◆ **REQUIRED WORK**: Without the pictures, set down exactly the lines from the one that contains "This screenshot has height=952, width=1694." to the end of the entries, both included, and nothing besides.

····················

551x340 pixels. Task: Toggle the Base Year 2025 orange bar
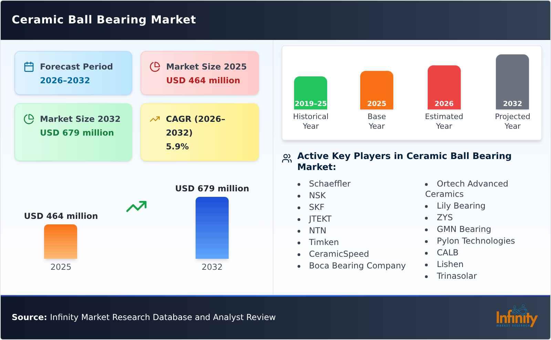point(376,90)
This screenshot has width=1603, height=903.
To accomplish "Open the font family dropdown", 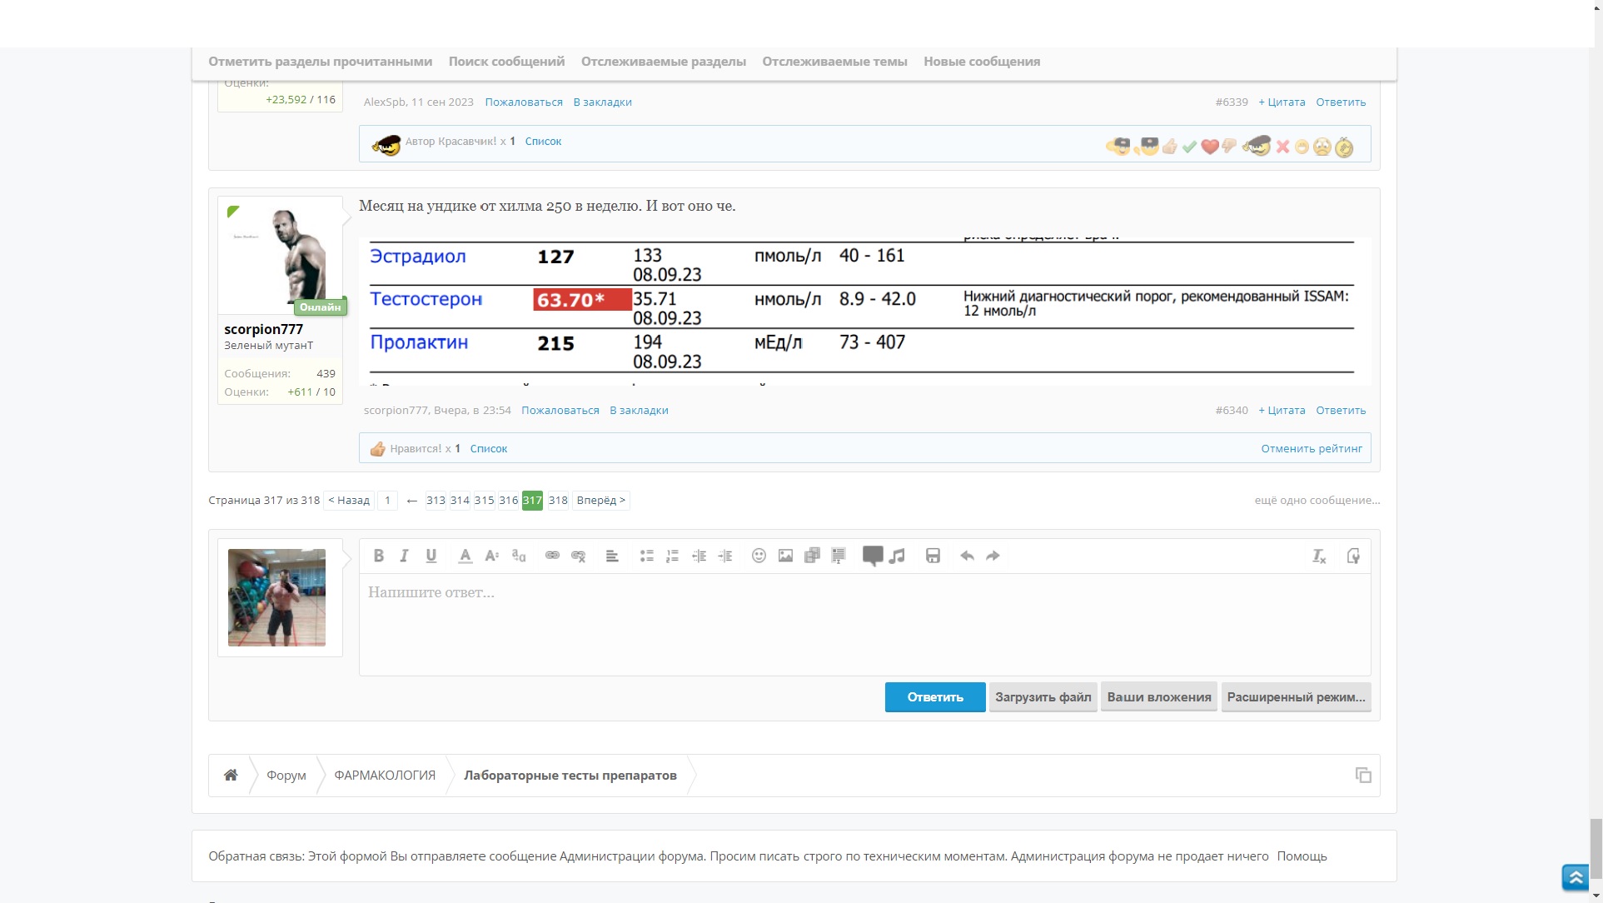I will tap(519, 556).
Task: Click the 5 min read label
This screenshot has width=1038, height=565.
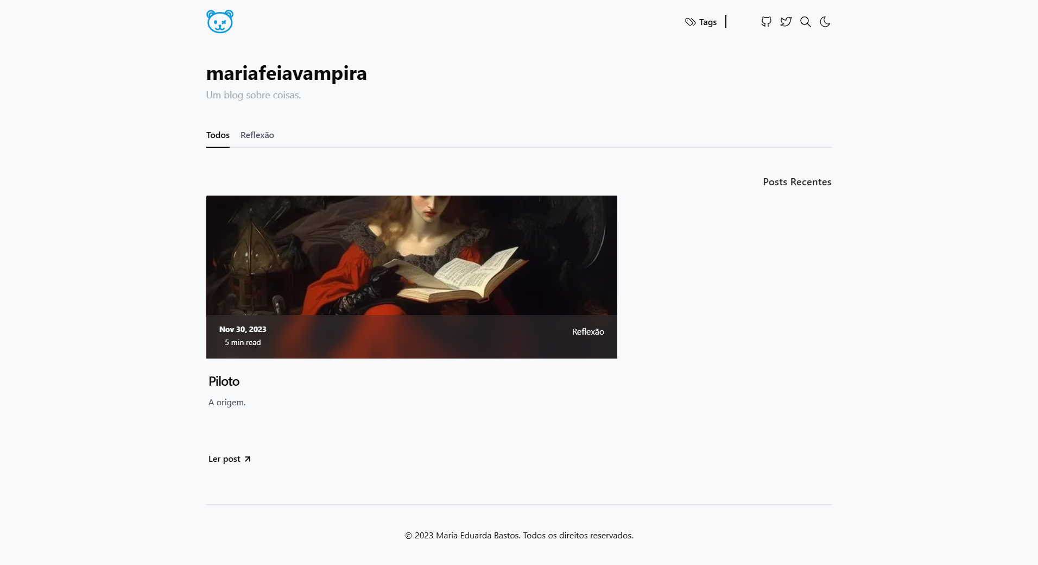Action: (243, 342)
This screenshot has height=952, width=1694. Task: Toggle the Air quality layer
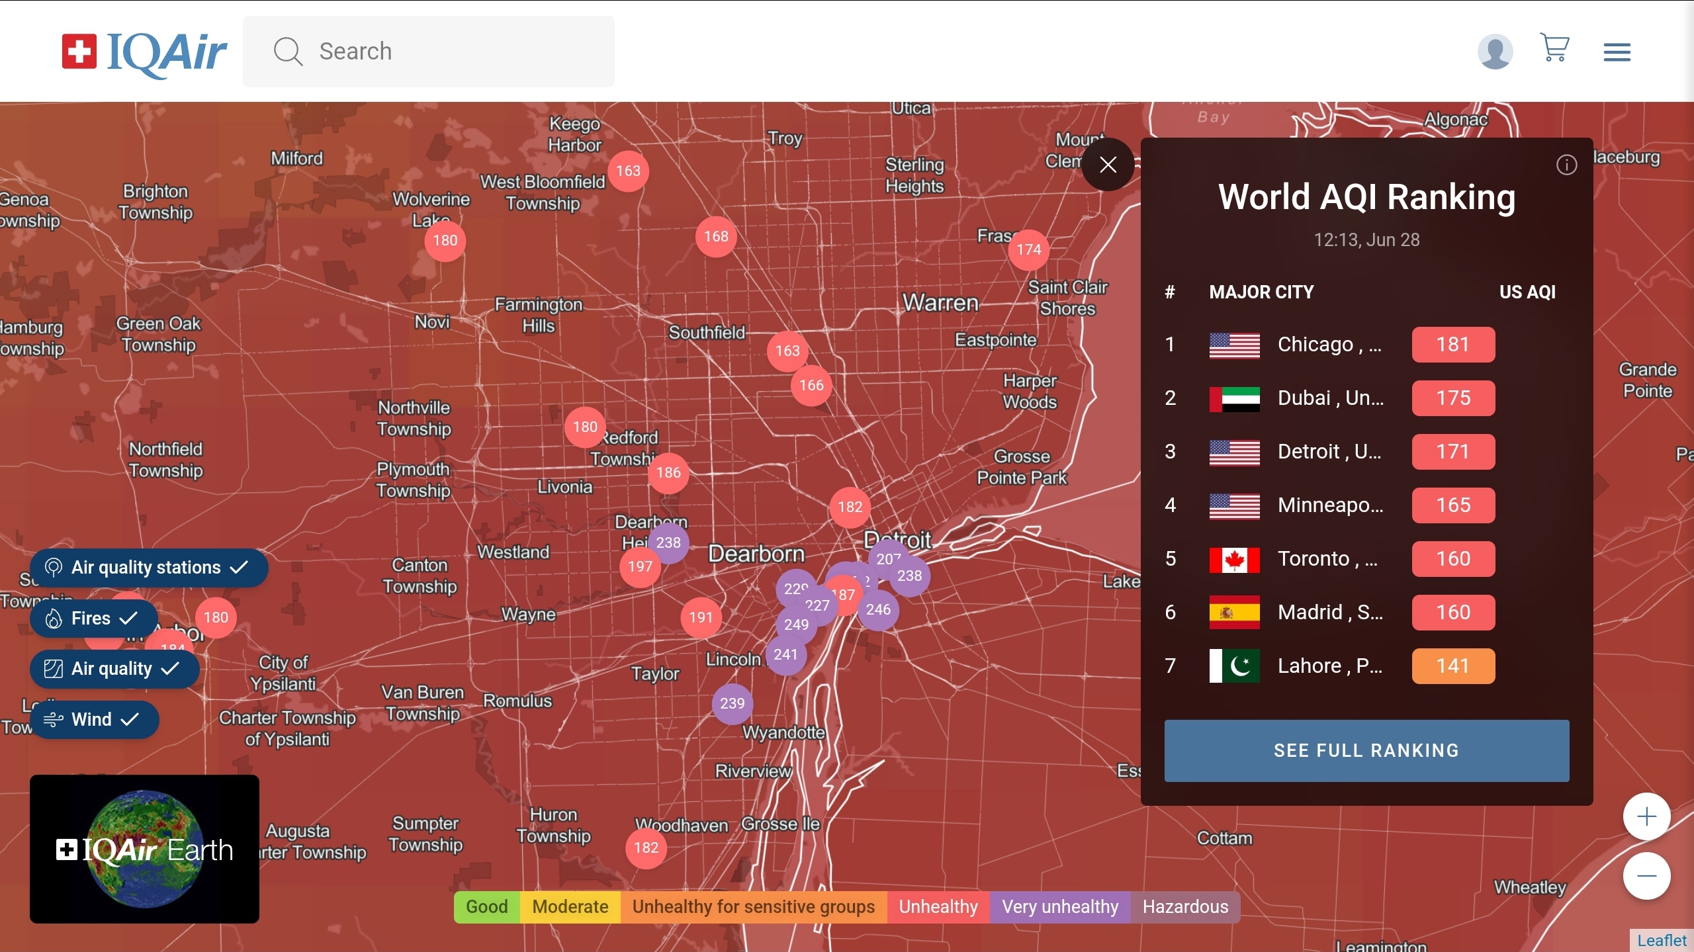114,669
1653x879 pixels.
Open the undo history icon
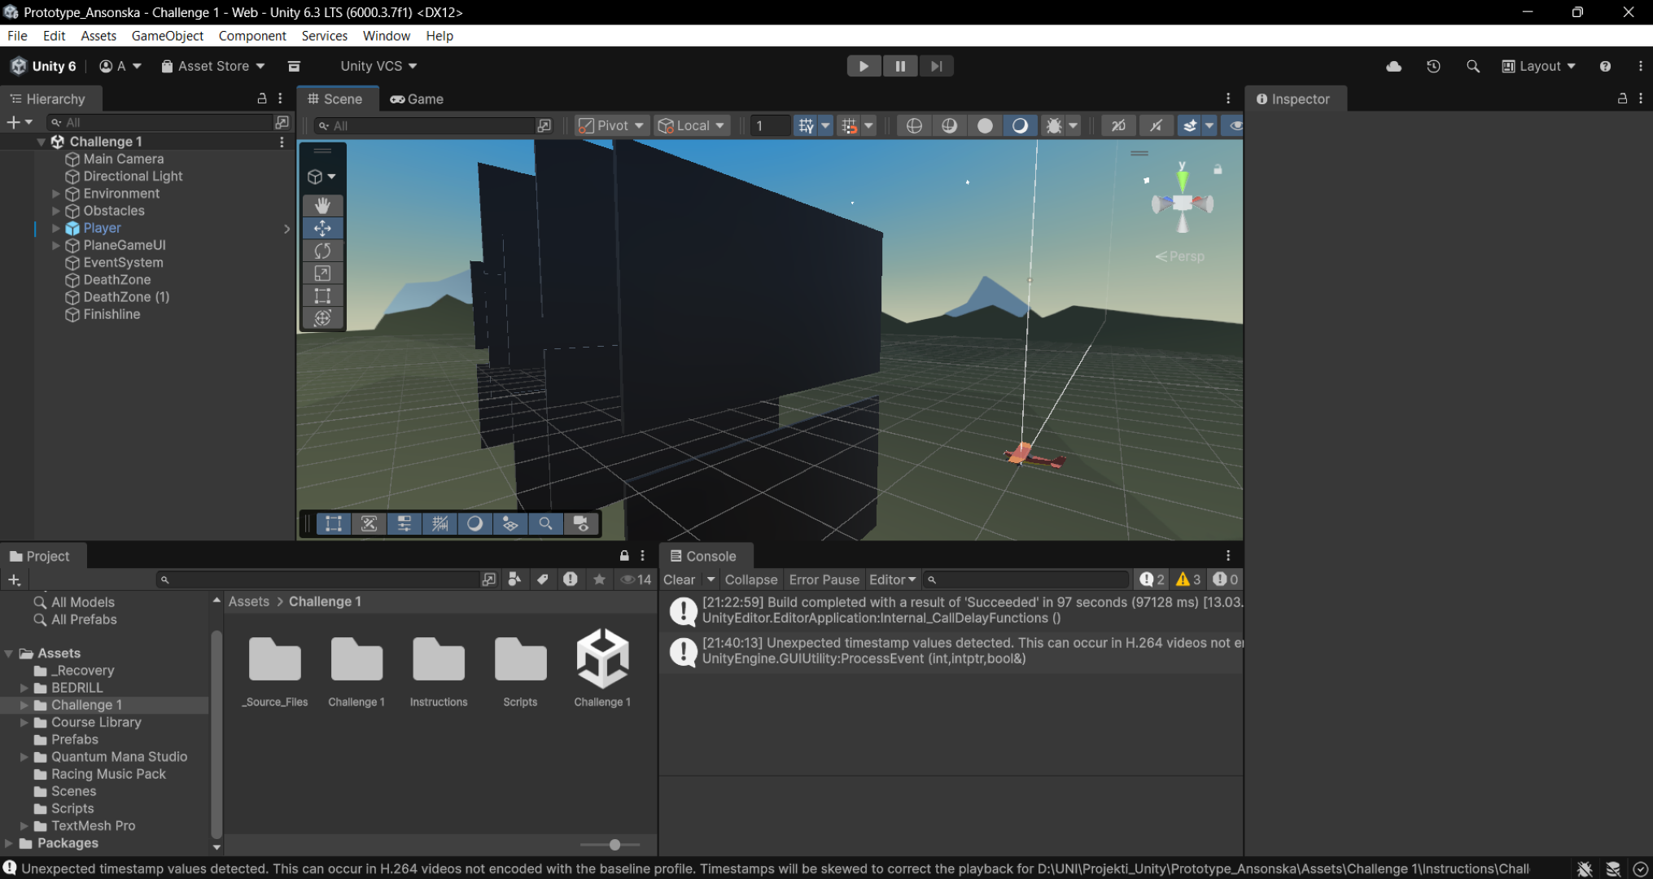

····················

◆ **YOUR SOLUTION**:
This screenshot has height=952, width=1694. Task: Toggle the Air quality layer
114,669
1653x879 pixels.
Open the undo history icon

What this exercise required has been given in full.